Les AcNat assurent un lien important entre les systèmes immunitaires inné et adaptatif. Ils peuvent limiter la dissémination virale par la neutralisation directe, l’activation du système du complément et l’exclusion des microorganismes dans le sinus de la zone marginale des organes lymphoïdes secondaires avant que les réponses immunitaires adaptatives ne soient activées. Les AcNat favorisent ainsi le développement des réponses immunitaires adaptatives en facilitant le recrutement des antigènes aux organes lymphoïdes secondaires. BCR : récepteur des lymphocytes B; CR : récepteur du complément; OLS : organes lymphoïdes secondaires. Modifiée de (Hangartner et al. 2006).

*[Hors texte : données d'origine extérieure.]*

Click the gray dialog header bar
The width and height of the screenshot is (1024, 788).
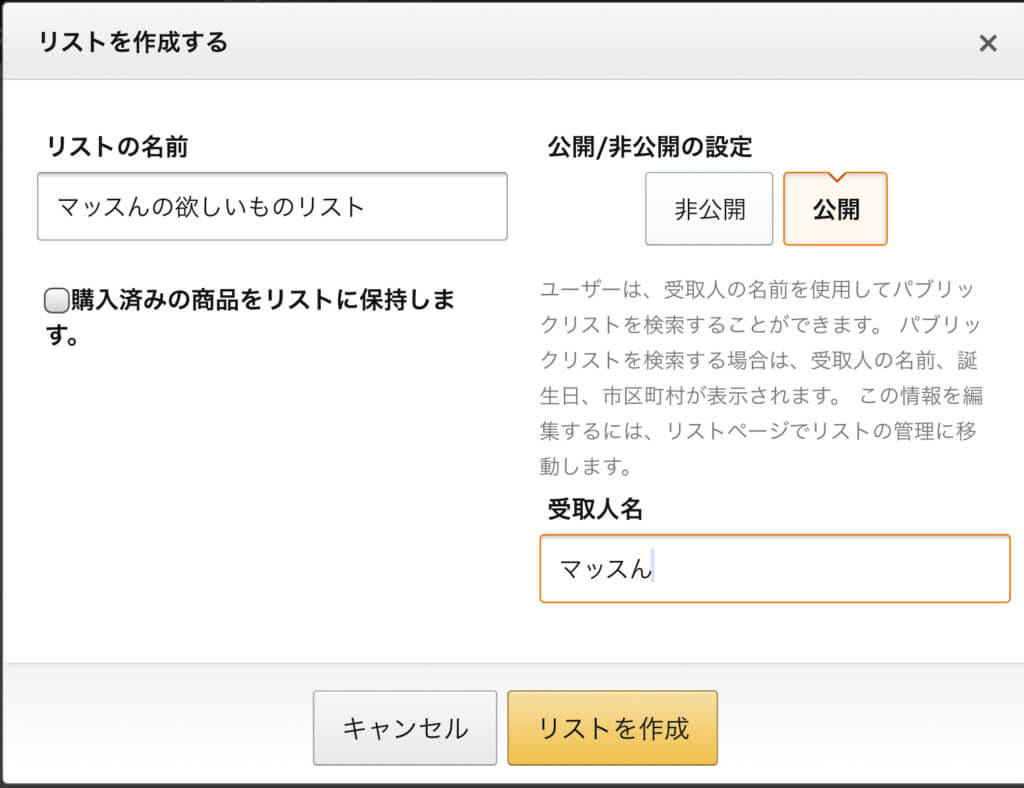tap(600, 42)
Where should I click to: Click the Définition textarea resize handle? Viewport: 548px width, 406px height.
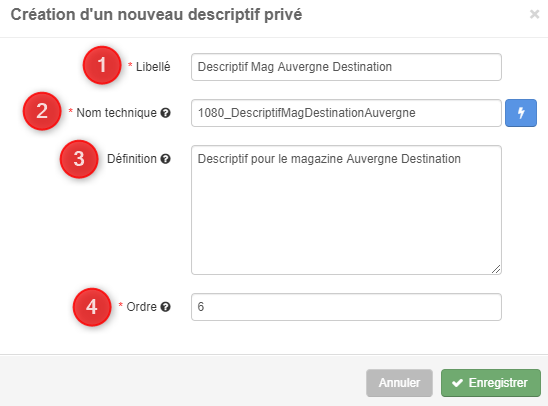tap(496, 269)
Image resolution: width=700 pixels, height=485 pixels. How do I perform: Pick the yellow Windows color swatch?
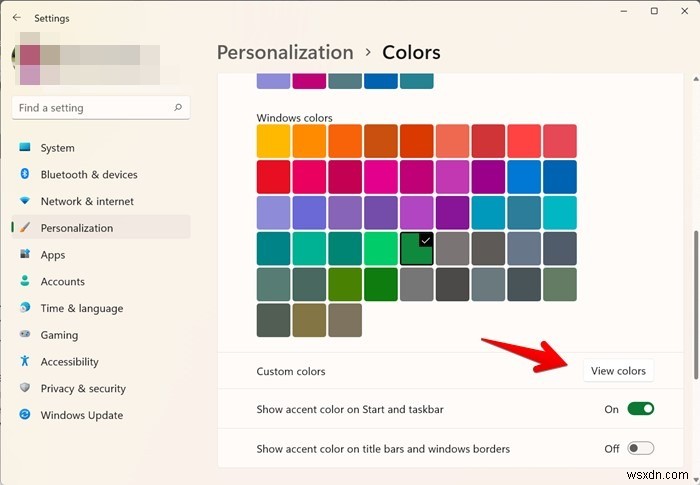pos(273,140)
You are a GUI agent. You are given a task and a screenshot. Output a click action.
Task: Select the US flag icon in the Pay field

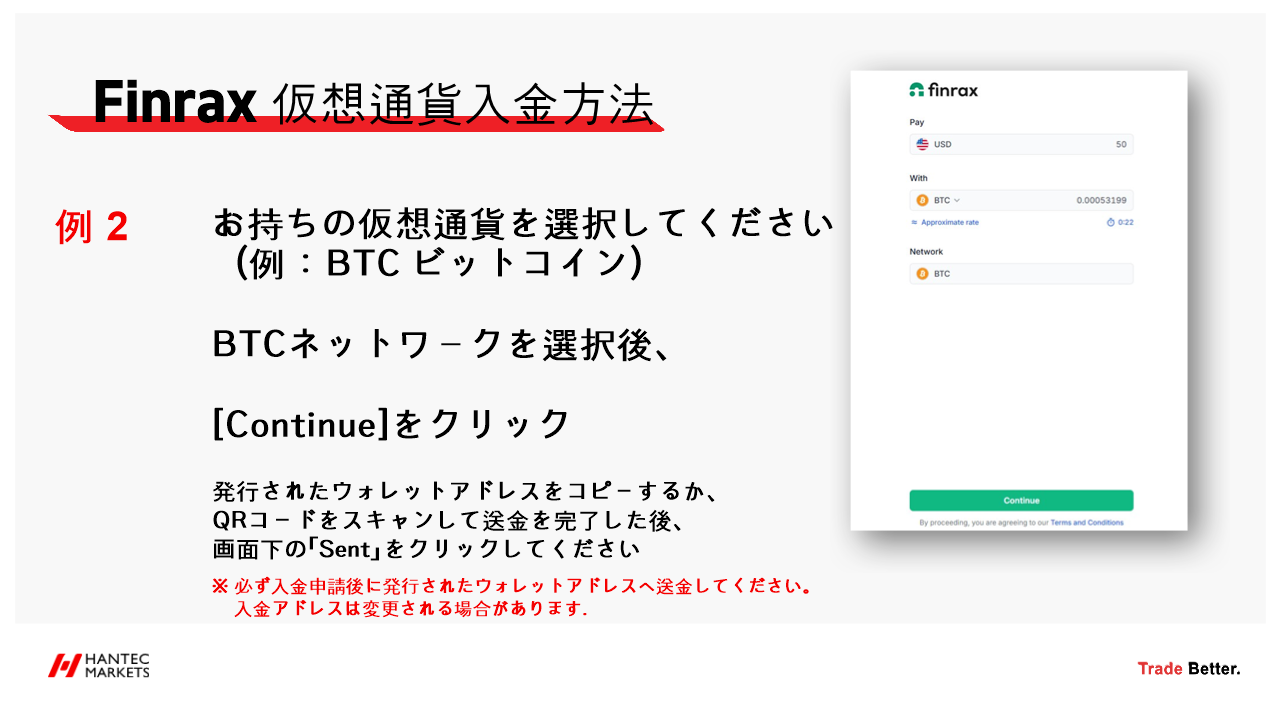[922, 144]
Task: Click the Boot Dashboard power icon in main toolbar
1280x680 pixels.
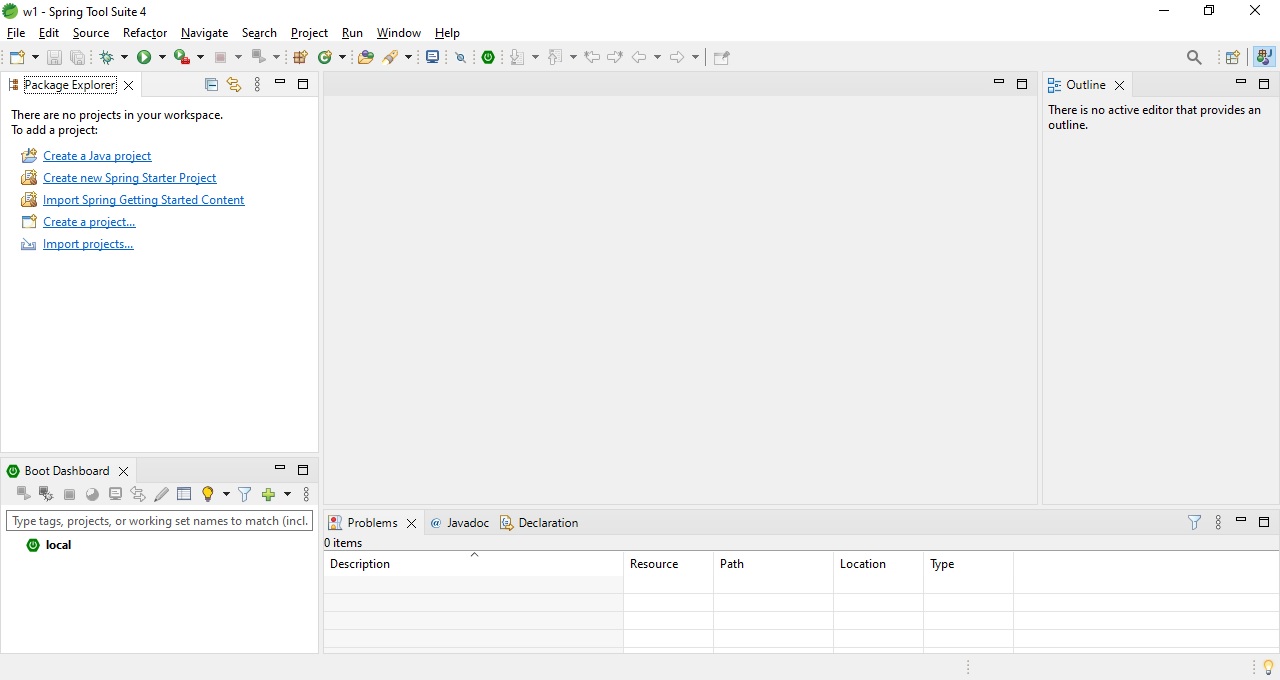Action: [488, 57]
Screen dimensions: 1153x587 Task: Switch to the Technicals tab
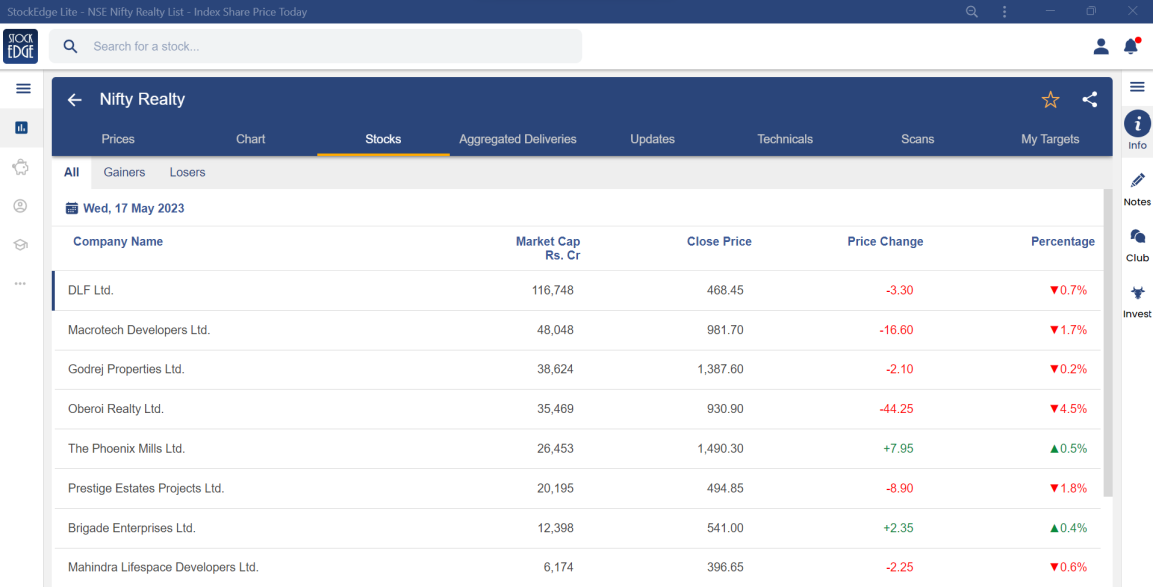pos(785,139)
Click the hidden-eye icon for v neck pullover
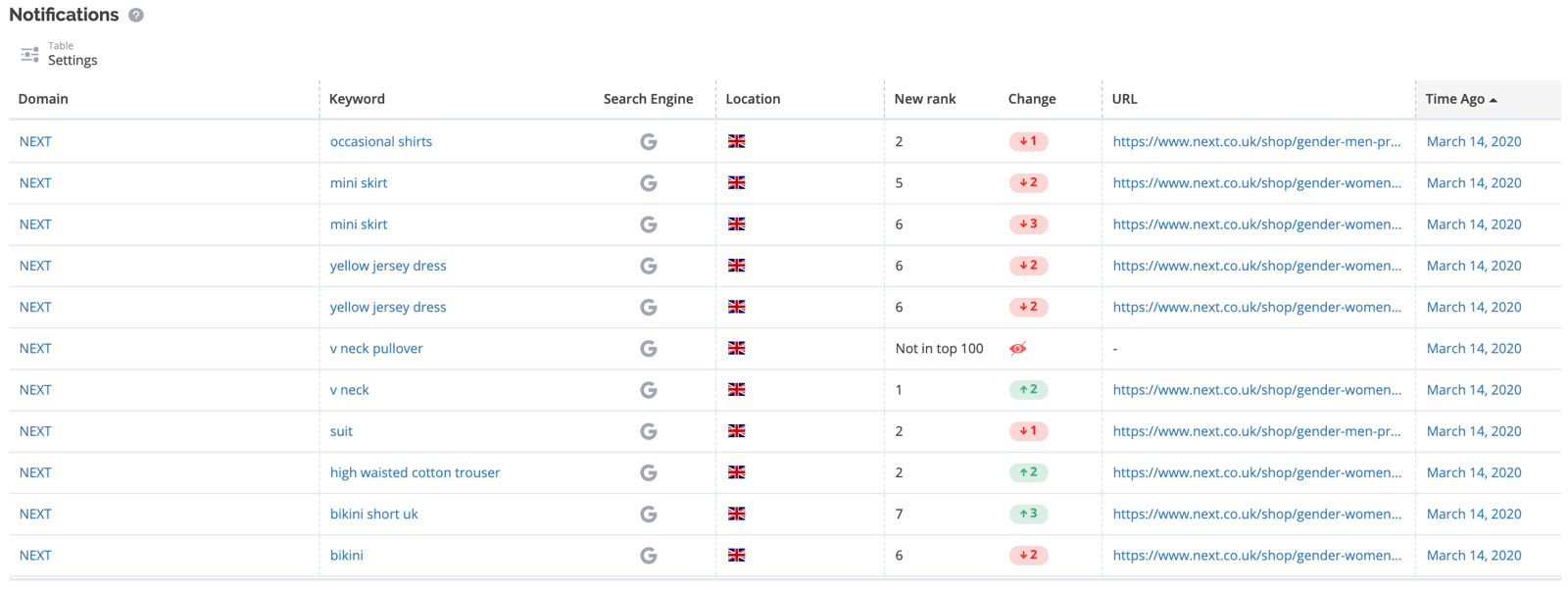Image resolution: width=1568 pixels, height=590 pixels. coord(1018,349)
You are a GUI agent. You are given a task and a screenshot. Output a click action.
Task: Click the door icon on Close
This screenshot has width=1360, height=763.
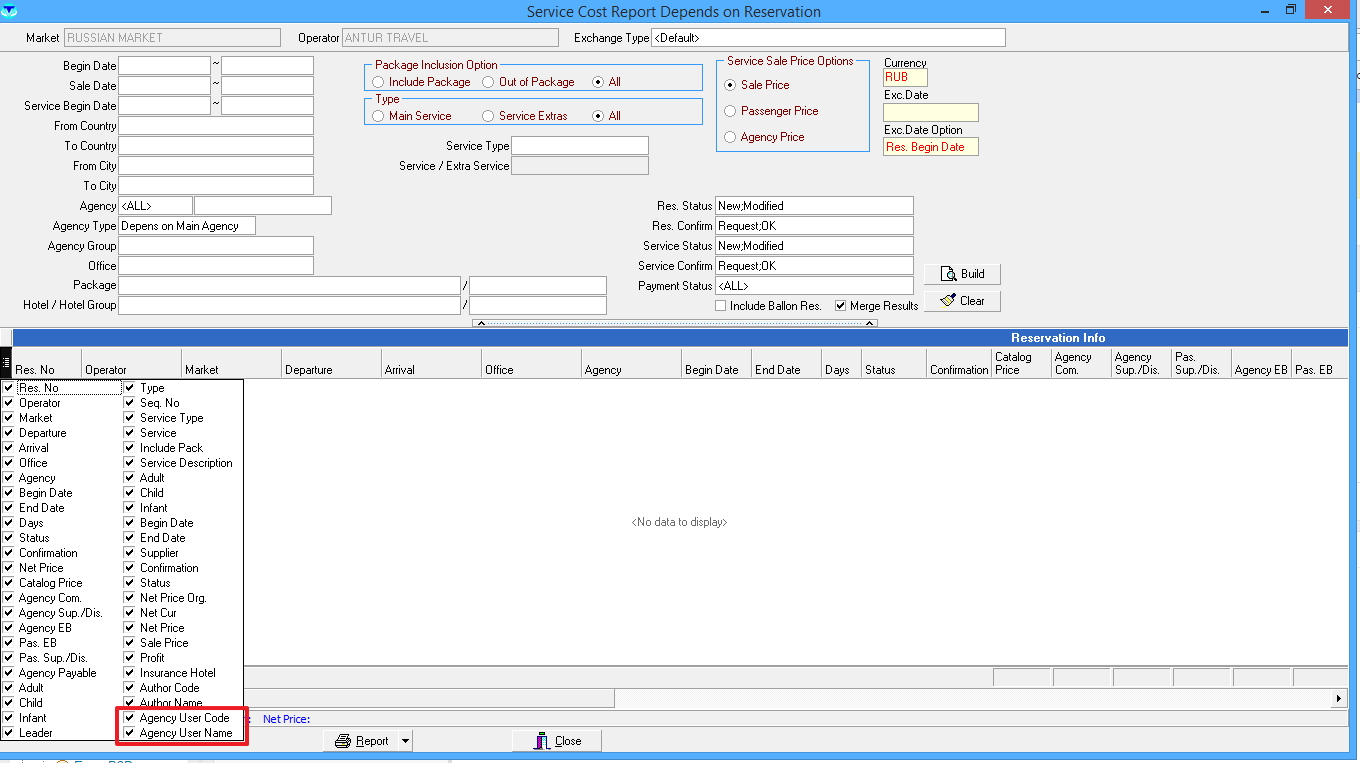click(542, 741)
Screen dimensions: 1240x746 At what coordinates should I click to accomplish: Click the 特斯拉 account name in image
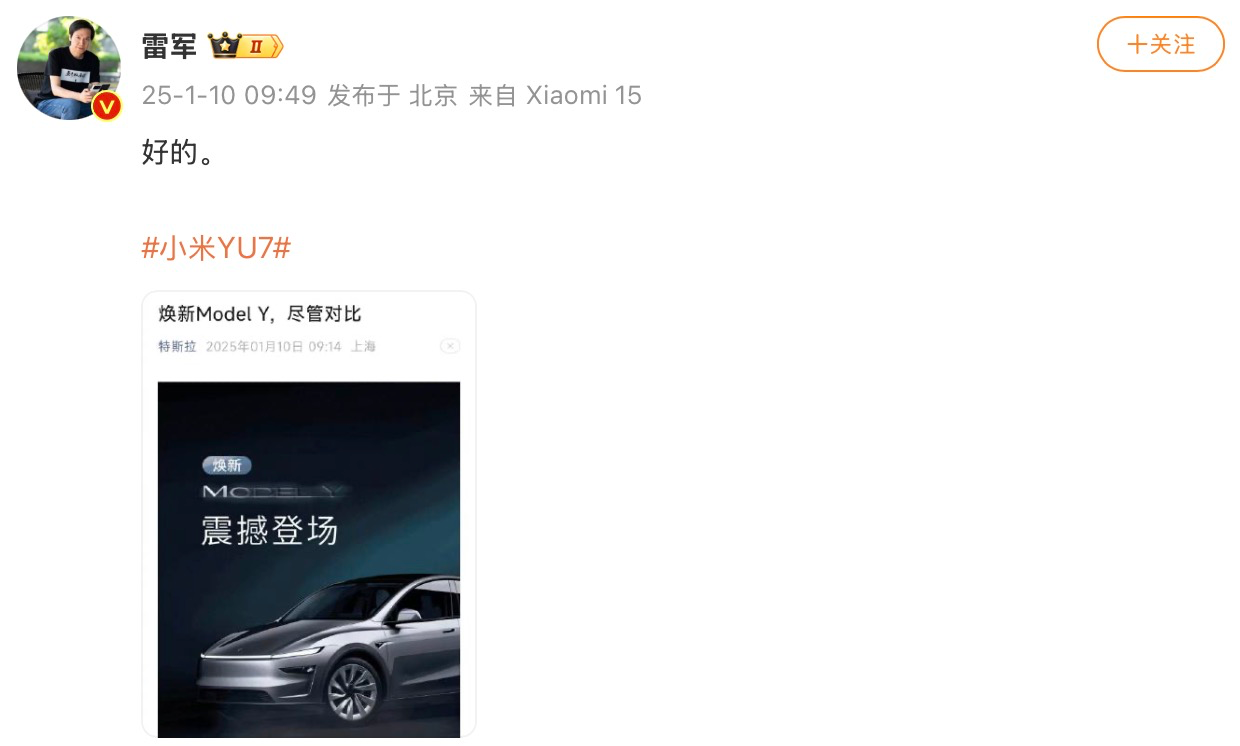177,346
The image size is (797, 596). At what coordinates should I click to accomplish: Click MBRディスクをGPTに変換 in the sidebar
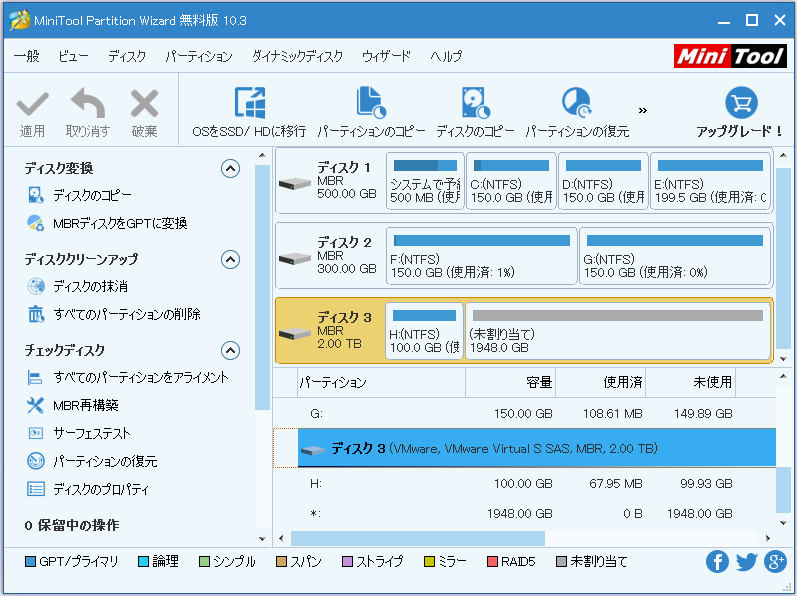[x=120, y=223]
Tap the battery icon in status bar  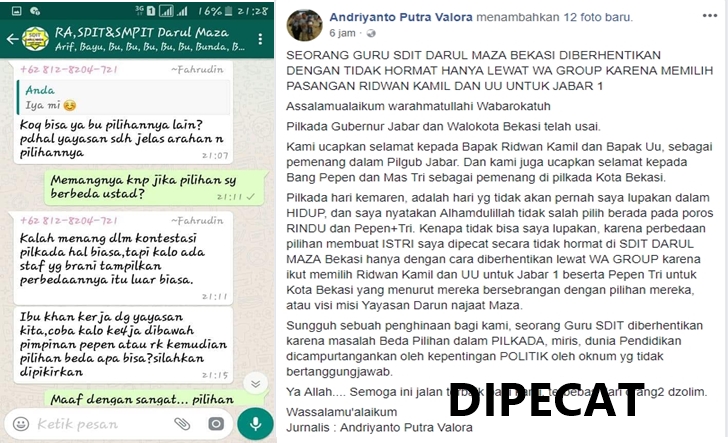228,11
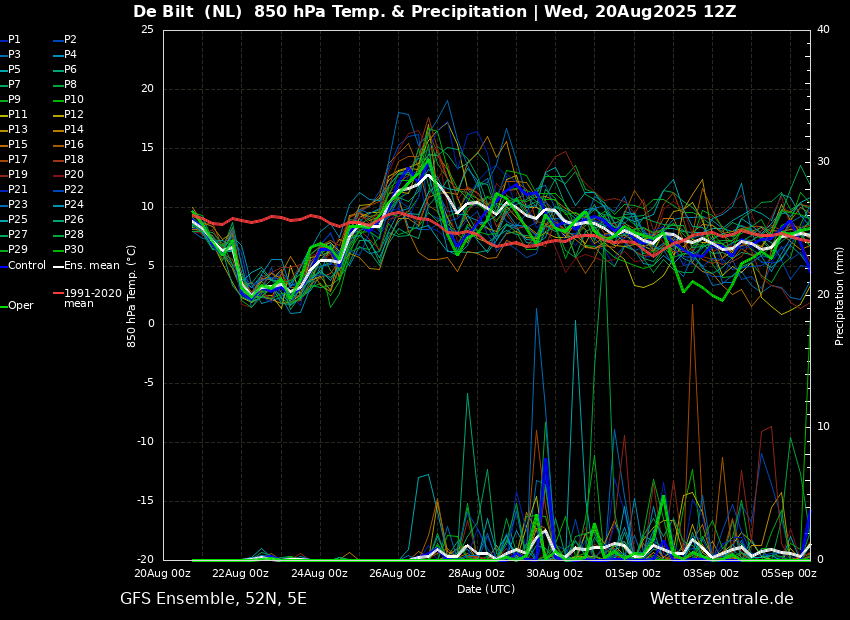Click the 20Aug 00z date tick label

[x=163, y=574]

La capacité des AcNat murins à lier des particules infectieuses de nature variée a été démontrée pour le LCMV, le VSV, le virus de l’influenza et le virus de la vaccine, de même que pour la bactérie intracellulaire Listeria monocytogenes (Baumgarth et al. 1999; Baumgarth et al. 2000; Ochsenbein, Fehr et al. 1999). D’un aspect plus fonctionnel, les AcNat sont importants pour le contrôle des étapes précoces de l’infection par S. pneumoniae (Baumgarth et al. 2005; Haas et al. 2005), limiter la mortalité associée à l’infection bactérienne causée par Salmonella

typhimurium (O'Brien et al. 1979) et contrôler l’infection par un mutant intracellulaire de Brucella abortus virB (Rolan et al. 2009).